WHAT TO DO>
Search the data for "display". Each line containing it is to be copied.

SUPPLIED RECORDS>
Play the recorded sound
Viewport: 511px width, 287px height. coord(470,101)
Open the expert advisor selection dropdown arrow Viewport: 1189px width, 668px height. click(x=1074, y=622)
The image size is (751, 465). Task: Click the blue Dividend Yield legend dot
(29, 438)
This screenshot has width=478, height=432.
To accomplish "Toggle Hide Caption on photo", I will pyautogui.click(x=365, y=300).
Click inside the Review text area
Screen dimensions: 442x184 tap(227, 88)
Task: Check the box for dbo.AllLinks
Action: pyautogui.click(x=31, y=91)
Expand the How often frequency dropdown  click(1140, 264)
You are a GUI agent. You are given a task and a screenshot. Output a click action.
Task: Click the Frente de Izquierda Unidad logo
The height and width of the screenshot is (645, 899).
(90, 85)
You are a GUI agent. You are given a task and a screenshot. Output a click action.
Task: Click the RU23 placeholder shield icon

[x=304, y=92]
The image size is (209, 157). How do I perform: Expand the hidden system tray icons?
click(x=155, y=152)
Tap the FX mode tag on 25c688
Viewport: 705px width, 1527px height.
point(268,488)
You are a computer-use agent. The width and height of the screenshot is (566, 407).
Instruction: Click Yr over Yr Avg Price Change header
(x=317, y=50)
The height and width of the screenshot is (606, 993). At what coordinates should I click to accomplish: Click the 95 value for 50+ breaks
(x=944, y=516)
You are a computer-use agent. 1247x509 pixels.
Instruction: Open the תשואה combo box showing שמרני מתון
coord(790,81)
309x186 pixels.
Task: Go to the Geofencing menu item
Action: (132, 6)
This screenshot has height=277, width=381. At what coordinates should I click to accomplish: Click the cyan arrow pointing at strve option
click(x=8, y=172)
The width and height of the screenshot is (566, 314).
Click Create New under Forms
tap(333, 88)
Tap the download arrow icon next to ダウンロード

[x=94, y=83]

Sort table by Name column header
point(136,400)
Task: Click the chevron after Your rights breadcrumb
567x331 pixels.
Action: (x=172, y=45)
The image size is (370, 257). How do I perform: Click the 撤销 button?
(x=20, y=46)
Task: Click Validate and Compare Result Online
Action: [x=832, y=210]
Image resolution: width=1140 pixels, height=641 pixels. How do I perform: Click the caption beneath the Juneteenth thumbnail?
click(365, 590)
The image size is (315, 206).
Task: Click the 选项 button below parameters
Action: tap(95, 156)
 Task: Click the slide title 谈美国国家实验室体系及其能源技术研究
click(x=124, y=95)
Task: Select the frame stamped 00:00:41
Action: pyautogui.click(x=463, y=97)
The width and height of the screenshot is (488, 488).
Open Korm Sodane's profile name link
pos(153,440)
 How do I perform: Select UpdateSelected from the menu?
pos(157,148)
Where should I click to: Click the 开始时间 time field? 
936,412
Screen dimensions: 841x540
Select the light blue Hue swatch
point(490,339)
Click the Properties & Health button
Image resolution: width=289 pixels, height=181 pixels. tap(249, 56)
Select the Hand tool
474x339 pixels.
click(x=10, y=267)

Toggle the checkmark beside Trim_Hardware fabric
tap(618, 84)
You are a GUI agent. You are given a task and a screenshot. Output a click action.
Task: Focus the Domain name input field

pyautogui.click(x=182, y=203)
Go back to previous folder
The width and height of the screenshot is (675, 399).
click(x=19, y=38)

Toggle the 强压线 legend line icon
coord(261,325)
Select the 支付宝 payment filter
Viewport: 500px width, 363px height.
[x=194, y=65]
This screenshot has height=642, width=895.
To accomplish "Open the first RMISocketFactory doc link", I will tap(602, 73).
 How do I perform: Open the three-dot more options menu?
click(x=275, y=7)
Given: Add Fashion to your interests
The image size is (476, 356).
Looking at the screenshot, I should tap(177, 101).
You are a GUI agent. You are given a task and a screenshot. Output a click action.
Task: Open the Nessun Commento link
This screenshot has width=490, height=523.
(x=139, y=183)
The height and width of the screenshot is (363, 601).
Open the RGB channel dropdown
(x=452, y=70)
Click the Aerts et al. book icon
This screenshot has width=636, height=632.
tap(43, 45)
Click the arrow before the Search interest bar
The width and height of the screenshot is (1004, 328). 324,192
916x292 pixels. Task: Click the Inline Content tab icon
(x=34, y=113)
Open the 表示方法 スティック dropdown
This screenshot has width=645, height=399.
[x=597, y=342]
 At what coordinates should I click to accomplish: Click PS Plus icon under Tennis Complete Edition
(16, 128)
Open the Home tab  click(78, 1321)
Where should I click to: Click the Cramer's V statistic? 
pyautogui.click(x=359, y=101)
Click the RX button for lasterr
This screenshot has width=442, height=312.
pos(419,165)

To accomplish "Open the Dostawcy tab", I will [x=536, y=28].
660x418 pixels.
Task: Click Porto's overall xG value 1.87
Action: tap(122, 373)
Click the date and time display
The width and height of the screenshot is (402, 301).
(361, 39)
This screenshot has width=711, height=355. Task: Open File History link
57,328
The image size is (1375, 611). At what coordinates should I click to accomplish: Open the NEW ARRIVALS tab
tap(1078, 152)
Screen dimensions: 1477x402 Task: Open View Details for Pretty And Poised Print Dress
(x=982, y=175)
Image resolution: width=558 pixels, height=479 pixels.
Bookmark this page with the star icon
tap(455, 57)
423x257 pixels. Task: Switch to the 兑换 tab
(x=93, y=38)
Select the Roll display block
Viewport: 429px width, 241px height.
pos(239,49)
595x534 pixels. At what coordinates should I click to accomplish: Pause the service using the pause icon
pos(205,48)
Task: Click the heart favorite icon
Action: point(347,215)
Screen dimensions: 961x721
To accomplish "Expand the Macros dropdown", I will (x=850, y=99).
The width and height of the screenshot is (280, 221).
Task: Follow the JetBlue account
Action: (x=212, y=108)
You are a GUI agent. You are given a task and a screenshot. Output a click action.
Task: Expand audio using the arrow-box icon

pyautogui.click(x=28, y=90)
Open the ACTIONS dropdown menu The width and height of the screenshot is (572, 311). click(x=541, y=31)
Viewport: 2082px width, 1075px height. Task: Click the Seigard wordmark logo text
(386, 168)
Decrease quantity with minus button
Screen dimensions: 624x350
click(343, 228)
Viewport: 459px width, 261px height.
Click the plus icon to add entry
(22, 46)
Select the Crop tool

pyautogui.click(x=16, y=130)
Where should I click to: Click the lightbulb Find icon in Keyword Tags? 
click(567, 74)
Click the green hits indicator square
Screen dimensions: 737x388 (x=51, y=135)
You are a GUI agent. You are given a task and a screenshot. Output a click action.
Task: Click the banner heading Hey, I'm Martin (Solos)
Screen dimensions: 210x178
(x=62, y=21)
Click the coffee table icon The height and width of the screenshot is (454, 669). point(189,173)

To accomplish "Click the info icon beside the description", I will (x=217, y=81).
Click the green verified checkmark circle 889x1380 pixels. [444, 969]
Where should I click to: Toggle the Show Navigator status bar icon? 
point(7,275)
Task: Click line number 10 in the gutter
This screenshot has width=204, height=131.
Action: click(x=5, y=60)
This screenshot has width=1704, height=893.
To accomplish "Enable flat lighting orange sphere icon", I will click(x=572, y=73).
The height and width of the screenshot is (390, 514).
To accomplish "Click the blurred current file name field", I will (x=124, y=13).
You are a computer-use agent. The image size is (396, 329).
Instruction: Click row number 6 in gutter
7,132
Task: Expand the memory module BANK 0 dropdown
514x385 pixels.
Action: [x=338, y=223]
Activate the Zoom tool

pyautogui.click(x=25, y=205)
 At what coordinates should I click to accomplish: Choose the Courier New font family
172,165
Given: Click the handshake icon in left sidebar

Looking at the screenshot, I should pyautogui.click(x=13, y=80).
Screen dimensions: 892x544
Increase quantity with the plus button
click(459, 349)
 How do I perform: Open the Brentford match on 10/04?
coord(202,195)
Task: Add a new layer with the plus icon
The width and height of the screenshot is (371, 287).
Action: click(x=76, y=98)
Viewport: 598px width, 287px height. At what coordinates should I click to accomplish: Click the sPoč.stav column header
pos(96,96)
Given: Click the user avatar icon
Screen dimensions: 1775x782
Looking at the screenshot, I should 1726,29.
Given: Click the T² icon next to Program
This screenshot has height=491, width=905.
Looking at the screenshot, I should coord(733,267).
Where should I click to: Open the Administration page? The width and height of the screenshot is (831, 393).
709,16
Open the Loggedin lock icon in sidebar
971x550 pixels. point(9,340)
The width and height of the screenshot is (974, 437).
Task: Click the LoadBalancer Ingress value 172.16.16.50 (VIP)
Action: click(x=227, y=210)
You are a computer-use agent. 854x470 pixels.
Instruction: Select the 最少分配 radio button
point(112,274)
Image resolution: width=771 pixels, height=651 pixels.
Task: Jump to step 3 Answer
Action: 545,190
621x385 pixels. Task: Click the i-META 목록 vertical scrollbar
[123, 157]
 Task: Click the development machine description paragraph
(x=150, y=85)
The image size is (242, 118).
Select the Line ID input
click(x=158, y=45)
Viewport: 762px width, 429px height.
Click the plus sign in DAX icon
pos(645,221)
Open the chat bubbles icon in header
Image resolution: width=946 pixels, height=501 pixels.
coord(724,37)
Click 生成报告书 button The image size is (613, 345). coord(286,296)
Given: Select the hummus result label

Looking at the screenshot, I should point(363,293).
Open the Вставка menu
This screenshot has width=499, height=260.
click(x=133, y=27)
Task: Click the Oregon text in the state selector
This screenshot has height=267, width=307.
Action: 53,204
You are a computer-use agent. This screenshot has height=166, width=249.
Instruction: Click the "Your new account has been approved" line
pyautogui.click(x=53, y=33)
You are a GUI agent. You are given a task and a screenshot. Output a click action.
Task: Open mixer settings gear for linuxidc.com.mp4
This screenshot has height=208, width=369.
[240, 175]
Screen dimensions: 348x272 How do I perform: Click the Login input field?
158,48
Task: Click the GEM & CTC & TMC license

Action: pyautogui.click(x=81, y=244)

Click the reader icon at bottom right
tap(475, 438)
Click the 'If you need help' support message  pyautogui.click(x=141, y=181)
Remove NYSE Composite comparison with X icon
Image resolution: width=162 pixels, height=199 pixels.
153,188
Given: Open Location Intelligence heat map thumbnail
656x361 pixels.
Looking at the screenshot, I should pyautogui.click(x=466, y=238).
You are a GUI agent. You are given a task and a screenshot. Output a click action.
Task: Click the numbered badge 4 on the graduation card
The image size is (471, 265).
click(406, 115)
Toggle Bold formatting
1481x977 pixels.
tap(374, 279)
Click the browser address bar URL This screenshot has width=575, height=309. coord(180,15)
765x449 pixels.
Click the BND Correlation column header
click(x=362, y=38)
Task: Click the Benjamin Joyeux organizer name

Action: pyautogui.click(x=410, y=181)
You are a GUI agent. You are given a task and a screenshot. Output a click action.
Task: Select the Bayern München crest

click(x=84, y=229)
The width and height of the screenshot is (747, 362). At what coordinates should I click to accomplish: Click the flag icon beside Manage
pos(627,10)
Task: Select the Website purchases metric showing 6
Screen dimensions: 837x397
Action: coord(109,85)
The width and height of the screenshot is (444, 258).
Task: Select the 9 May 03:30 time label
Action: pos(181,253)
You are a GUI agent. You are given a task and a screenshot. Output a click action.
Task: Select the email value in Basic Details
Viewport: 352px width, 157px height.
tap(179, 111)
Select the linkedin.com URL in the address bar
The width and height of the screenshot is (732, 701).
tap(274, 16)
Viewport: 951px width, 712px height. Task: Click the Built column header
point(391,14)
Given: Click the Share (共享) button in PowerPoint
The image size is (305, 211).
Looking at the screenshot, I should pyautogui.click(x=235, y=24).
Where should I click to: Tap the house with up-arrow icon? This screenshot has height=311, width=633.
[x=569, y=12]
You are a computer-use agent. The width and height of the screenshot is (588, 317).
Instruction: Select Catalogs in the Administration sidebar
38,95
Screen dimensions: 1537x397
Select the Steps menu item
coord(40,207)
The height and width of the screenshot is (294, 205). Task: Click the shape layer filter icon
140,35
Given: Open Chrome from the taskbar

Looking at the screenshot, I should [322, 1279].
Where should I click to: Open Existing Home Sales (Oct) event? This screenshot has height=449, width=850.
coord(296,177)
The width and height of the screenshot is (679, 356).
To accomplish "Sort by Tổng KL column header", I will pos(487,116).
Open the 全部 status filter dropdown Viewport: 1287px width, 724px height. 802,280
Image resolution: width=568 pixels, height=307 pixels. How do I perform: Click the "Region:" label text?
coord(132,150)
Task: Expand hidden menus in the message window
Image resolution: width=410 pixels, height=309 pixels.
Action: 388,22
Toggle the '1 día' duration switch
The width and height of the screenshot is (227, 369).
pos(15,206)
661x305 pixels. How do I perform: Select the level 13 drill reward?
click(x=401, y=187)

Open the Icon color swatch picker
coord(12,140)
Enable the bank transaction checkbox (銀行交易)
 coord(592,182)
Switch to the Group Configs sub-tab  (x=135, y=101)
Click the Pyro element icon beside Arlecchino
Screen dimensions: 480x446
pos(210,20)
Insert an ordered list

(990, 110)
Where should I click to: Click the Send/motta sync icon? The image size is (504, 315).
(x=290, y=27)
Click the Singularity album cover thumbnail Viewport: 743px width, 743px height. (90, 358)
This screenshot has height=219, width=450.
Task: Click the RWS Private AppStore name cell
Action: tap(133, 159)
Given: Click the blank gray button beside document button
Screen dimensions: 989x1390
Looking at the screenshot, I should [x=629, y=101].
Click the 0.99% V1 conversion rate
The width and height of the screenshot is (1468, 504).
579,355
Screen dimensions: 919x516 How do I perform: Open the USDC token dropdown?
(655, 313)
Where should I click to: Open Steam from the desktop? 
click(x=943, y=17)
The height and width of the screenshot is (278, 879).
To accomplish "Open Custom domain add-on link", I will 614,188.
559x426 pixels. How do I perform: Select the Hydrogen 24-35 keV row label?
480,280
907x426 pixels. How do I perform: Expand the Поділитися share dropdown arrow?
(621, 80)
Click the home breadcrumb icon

REPLY>
Click the date and time display
Select the Roll display block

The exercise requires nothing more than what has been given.